READING PASSAGE:

######

According to UN agencies, Afghanistan continues to struggle with overlapping crises that have crippled livelihoods nationwide. The economy remains in a fragile state following the withdrawal of international development support in 2021, widespread unemployment has left millions without a safety net, and extreme weather events including severe droughts and flash floods have devastated agricultural production. More recently, escalating tensions in neighboring regions have disrupted trade routes, driving up food prices and putting basic staples out of reach for countless vulnerable households.

“The little food we can afford we give to our children, but that is not enough,” said Raqiba Ahmadi, a resident of Faizabad city in northeastern Afghanistan. She told UN monitors that her youngest daughter is slowly recovering from malnutrition, while her husband remains jobless. “Every day we wonder if there will be anything to eat tomorrow.”

The UN World Food Programme (WFP) warned that persistent funding shortfalls have sharply reduced supplies of specialized nutritious foods such as ready-to-use therapeutic food (RUTF) and micronutrient supplements that are crucial for treating acutely malnourished pregnant and breastfeeding women as well as young children. Without these supplies, millions risk irreversible health damage or death.

######

DATA RECORDS:
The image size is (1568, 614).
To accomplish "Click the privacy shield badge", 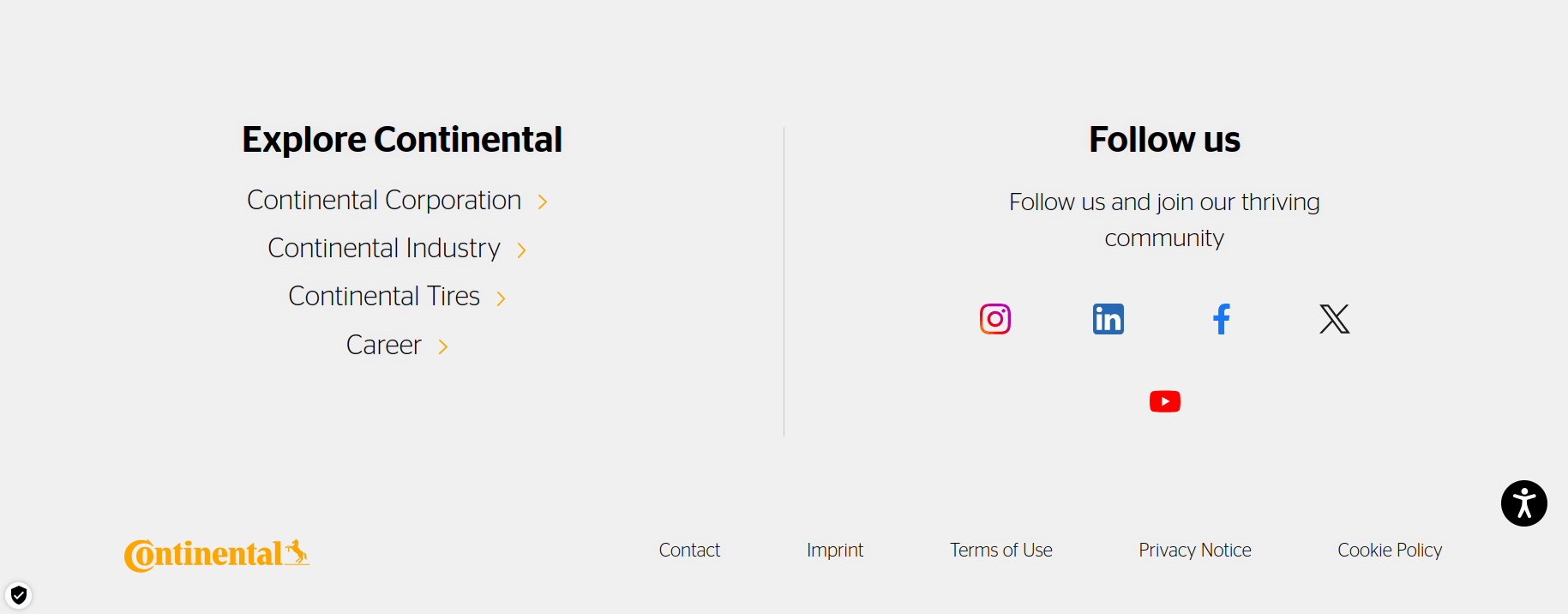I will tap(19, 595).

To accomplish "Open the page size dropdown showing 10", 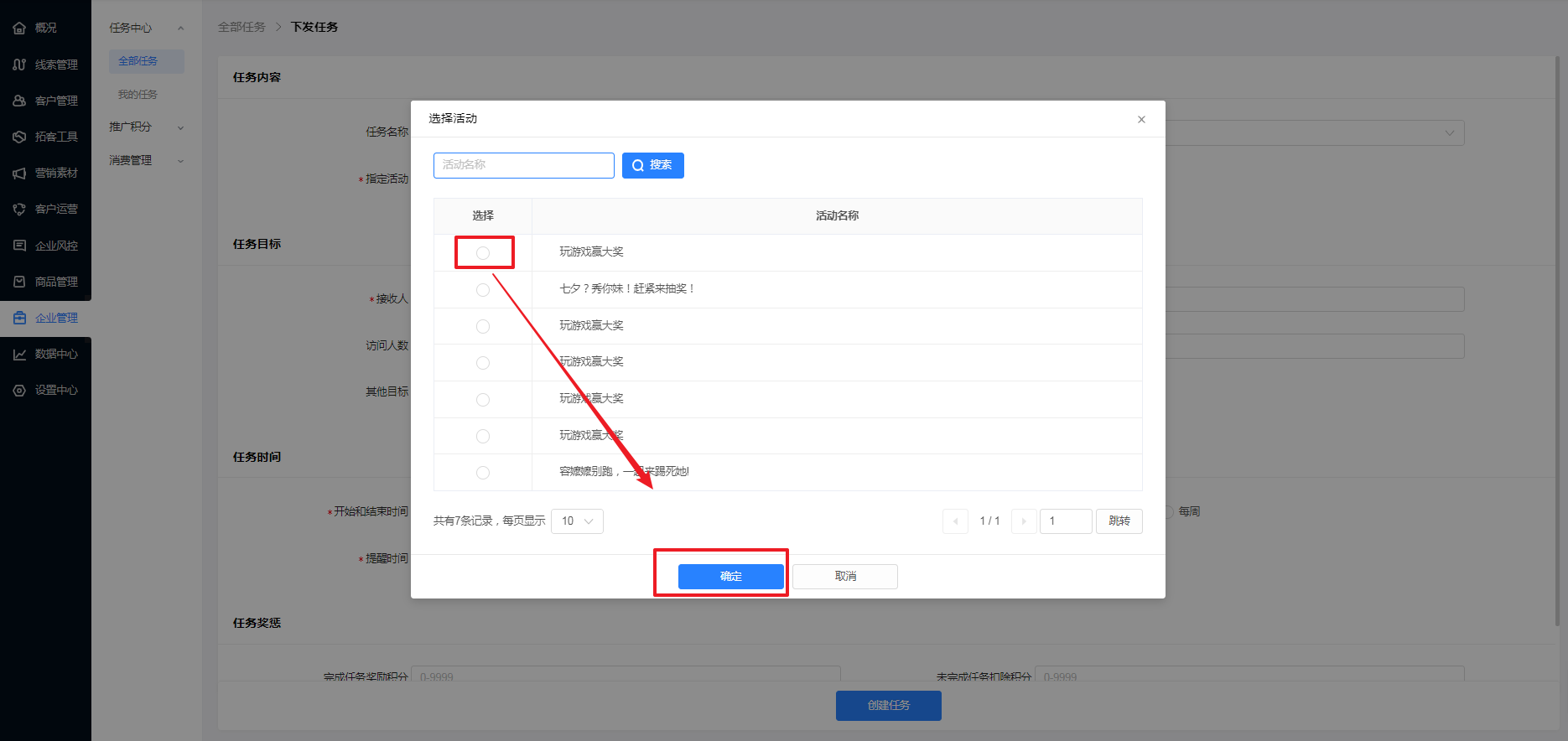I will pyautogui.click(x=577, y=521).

######

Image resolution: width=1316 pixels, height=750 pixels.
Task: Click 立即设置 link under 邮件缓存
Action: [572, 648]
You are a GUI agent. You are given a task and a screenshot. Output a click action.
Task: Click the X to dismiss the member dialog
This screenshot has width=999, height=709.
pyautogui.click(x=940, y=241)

######

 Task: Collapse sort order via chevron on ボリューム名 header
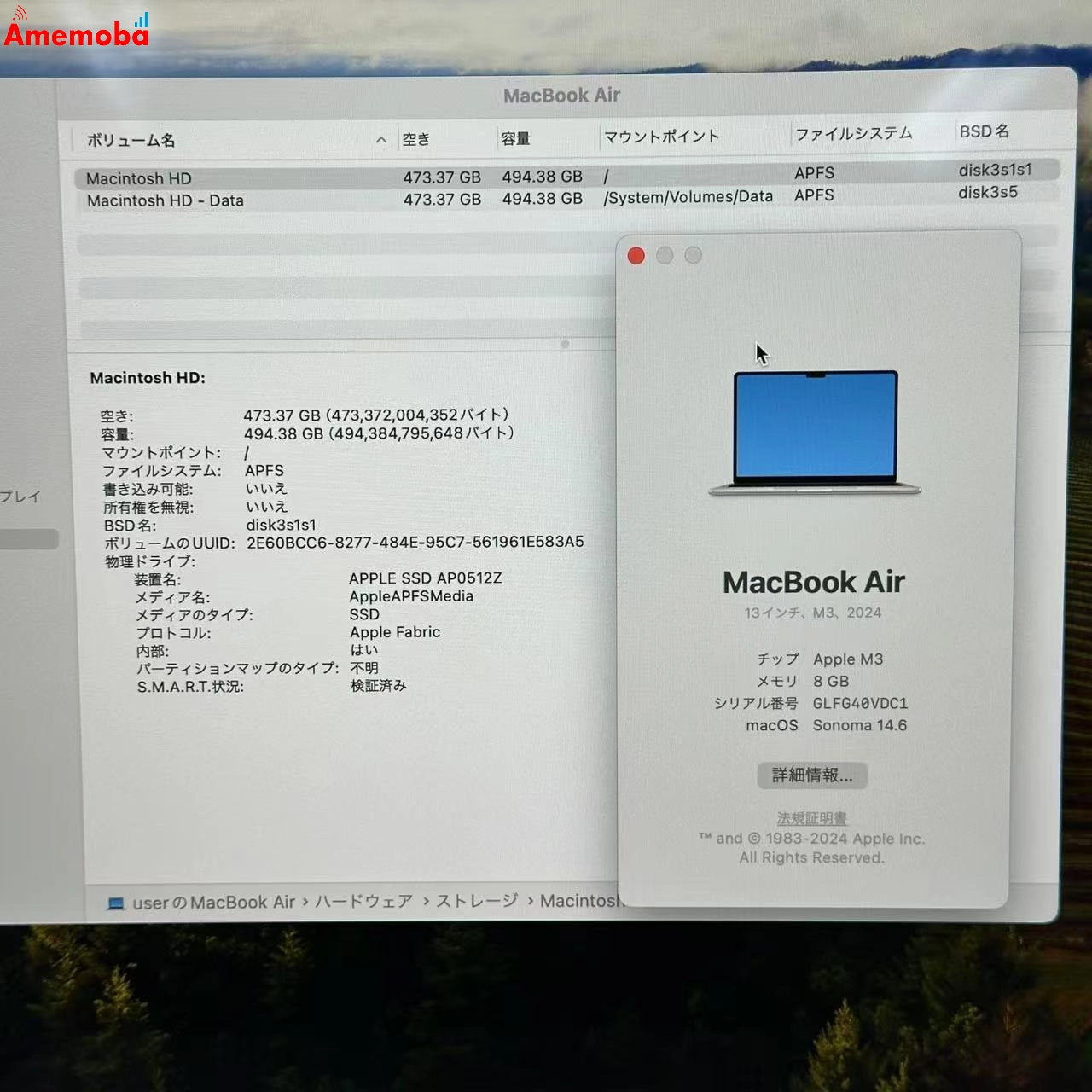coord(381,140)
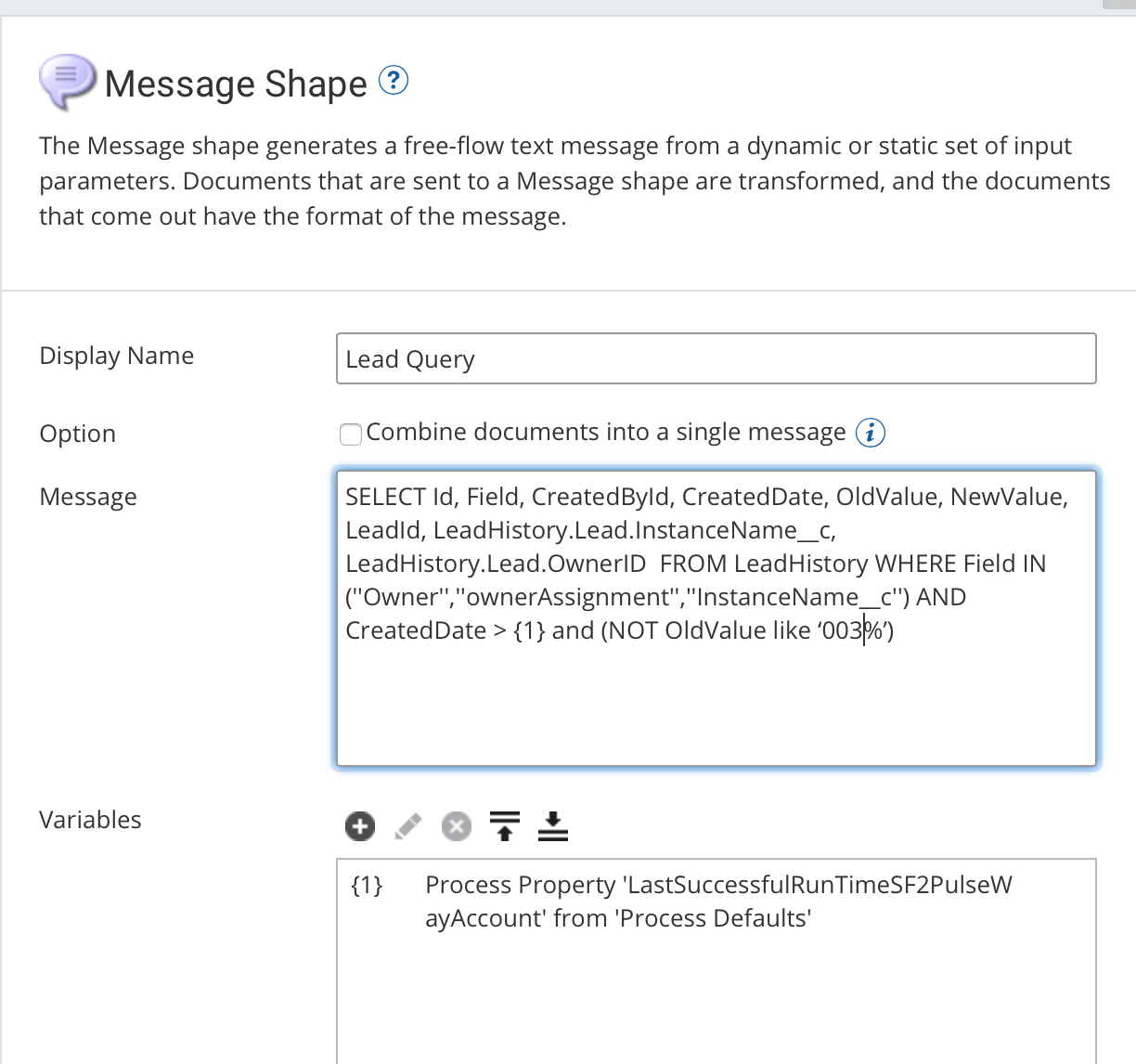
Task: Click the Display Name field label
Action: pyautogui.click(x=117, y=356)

######

REQUIRED ACTION A:
Return the part of the Afghanistan text from "According to UN" to "countless vulnerable households.", word for word.
REQUIRED ACTION B:
Turn the paragraph of the Afghanistan text that begins "According to UN agencies" into a bulleted list that keeps its main facts.
REQUIRED ACTION C:
Continue the Afghanistan text from the point where it stops.
The rows aren't needed for this work.

RESPONSE A:
According to UN agencies, Afghanistan continues to struggle with overlapping crises that have crippled livelihoods nationwide. The economy remains in a fragile state following the withdrawal of international development support in 2021, widespread unemployment has left millions without a safety net, and extreme weather events including severe droughts and flash floods have devastated agricultural production. More recently, escalating tensions in neighboring regions have disrupted trade routes, driving up food prices and putting basic staples out of reach for countless vulnerable households.

RESPONSE B:
- UN agencies say Afghanistan faces overlapping crises that have crippled livelihoods nationwide.
- The economy has stayed fragile since international development support was withdrawn in 2021.
- Widespread unemployment has left millions without a safety net.
- Extreme weather, including severe droughts and flash floods, has devastated agricultural production.
- Escalating tensions in neighboring regions have disrupted trade routes. This has pushed food prices up and put basic staples out of reach for many vulnerable households.

RESPONSE C:
“We are being forced to make impossible choices,” said a WFP spokesperson. “Either we treat a child for severe malnutrition, or we provide a family with basic bread. Right now, we cannot afford to do both for everyone who needs it.”

Recent data from the Integrated Food Security Phase Classification (IPC) indicates that more than 15 million Afghans roughly one-third of the population are facing acute food insecurity, with over 2 million already in emergency levels (IPC Phase 4). Women-headed households, families with disabled members, and those in remote rural areas remain disproportionately affected. The WFP has noted that without an immediate infusion of funding, school feeding programs and maternal nutrition support could face further cuts by late 2026.

Humanitarian organizations are now calling for sustained, flexible international support to prevent the situation from descending into outright famine. They stress that while political engagement with Afghanistan’s de facto authorities remains complex, cutting off life-saving aid would disproportionately punish the country’s most innocent and vulnerable civilians its women and children.

“The world cannot look away,” Raqiba added quietly. “We are not asking for much just enough to keep our children alive.”